DATA FOR THE TASK »
════════

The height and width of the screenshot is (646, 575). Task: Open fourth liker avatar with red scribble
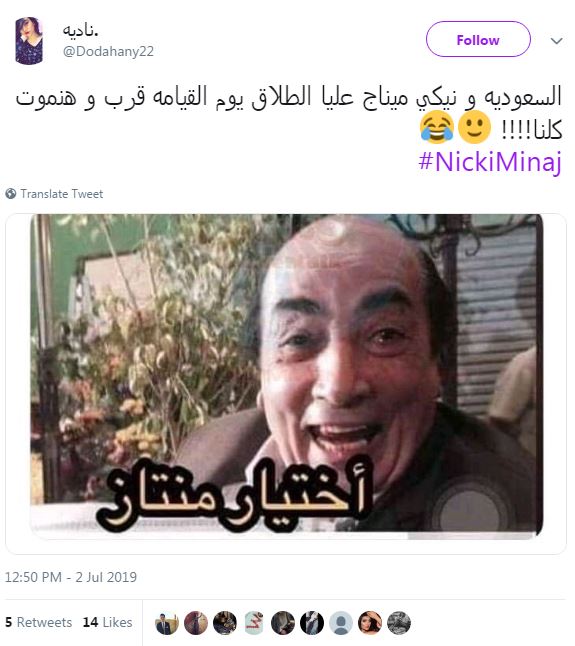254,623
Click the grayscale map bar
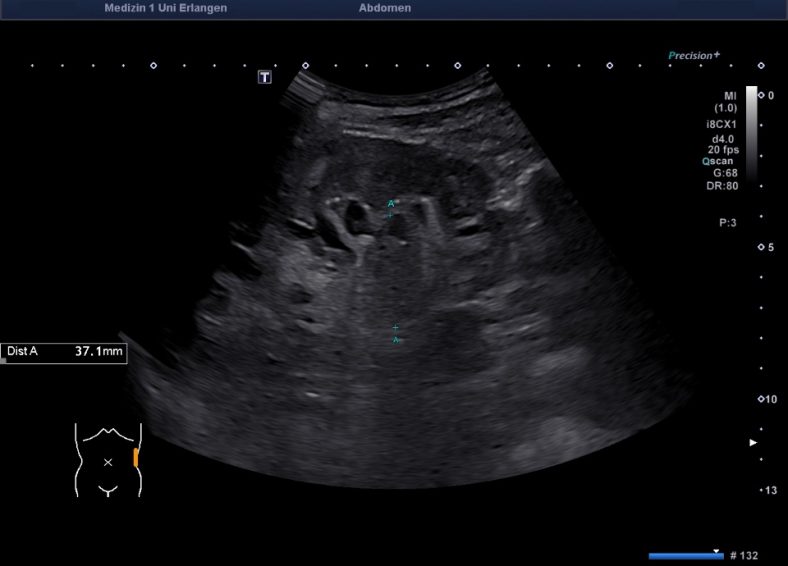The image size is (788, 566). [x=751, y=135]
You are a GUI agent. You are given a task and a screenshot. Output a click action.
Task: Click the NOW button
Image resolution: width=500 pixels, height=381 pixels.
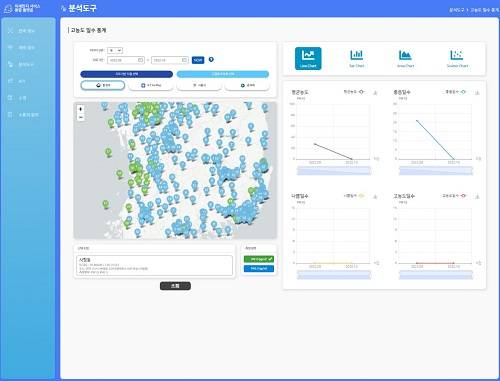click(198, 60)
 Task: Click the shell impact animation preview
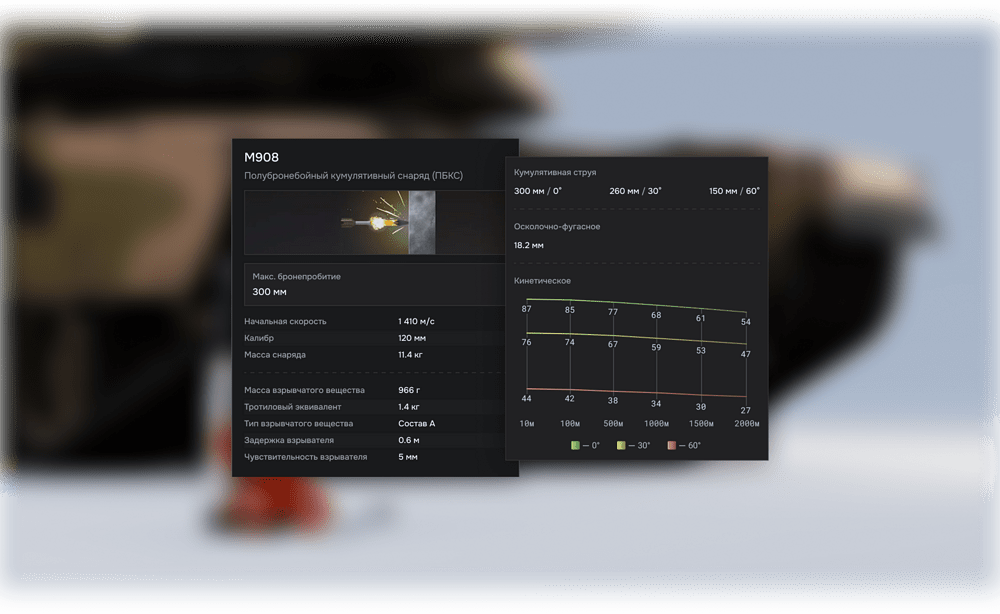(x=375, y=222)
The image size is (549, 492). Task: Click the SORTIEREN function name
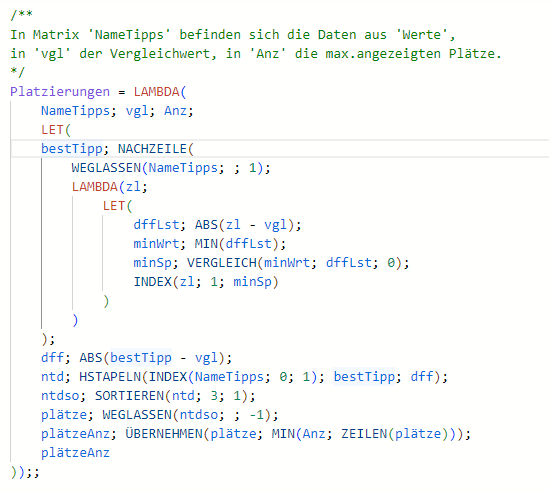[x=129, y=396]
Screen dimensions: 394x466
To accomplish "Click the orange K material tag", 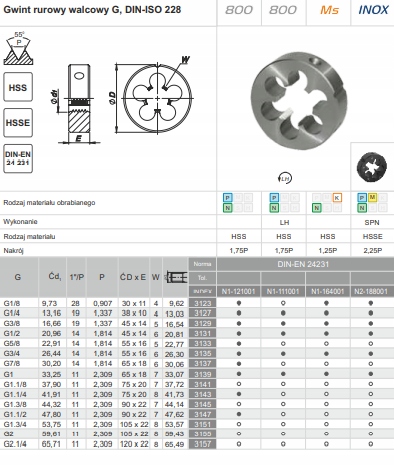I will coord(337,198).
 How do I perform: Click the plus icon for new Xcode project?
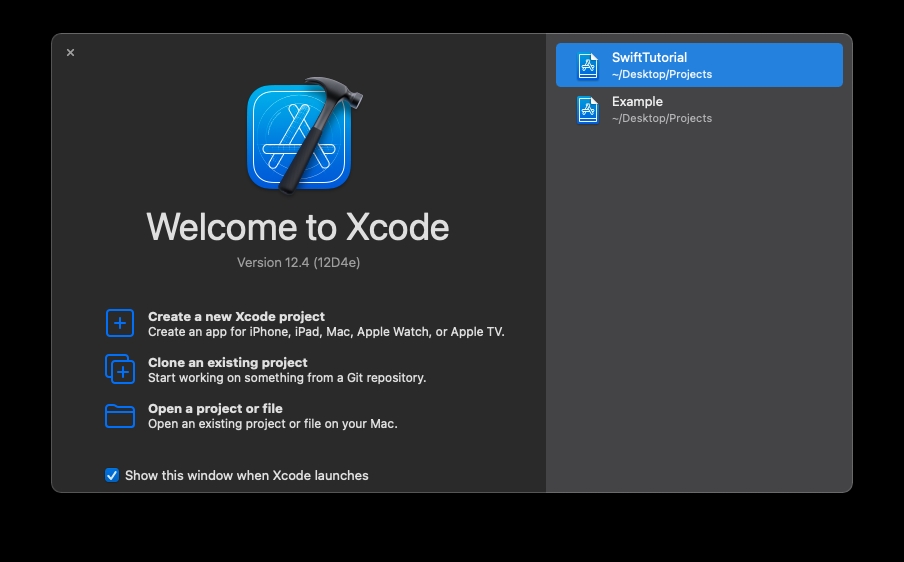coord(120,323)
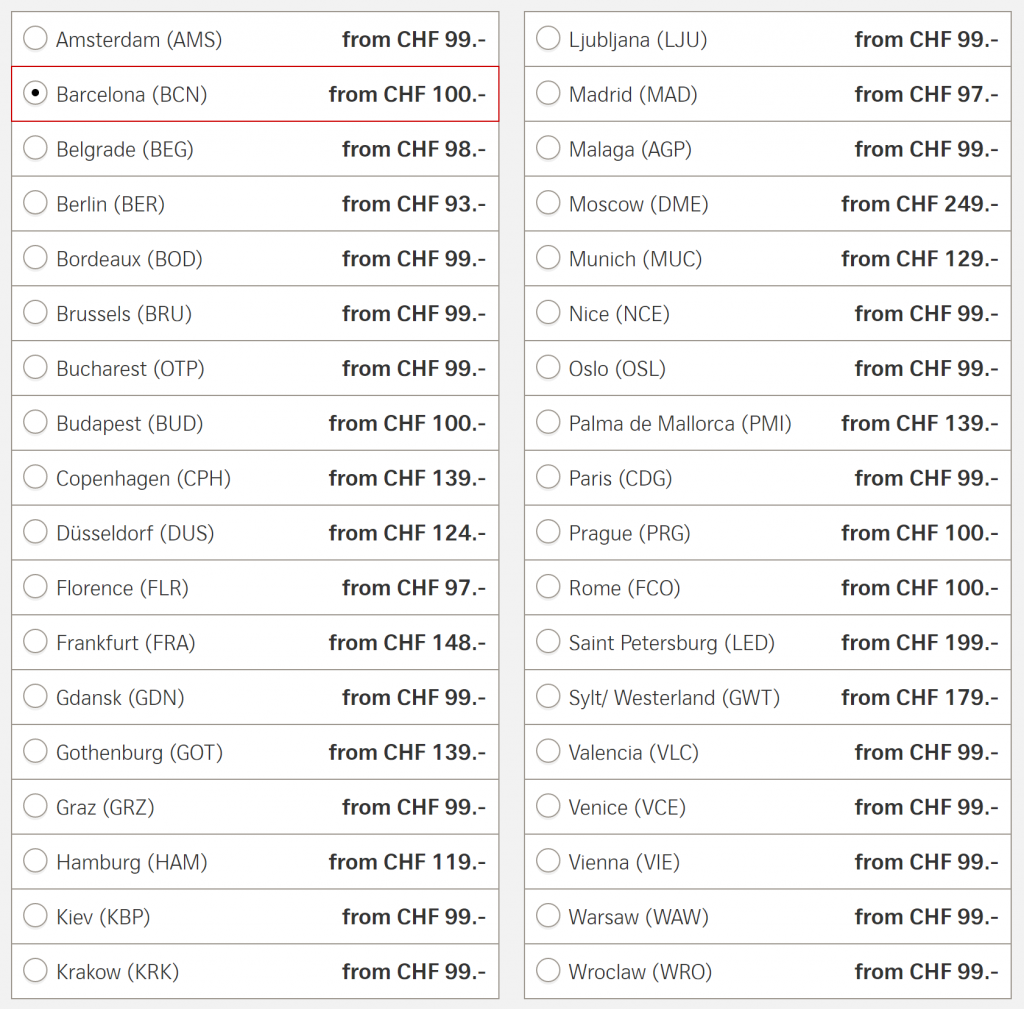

════════

ABOUT THIS EXERCISE » Starting at the line where "How do I perform: Click" appears, restate every line through the end of the records above exactly, but omit the pictures.

SOLUTION FOR THIS PROBLEM »
 How do I perform: Click the plus icon for new Xcode project?
coord(120,323)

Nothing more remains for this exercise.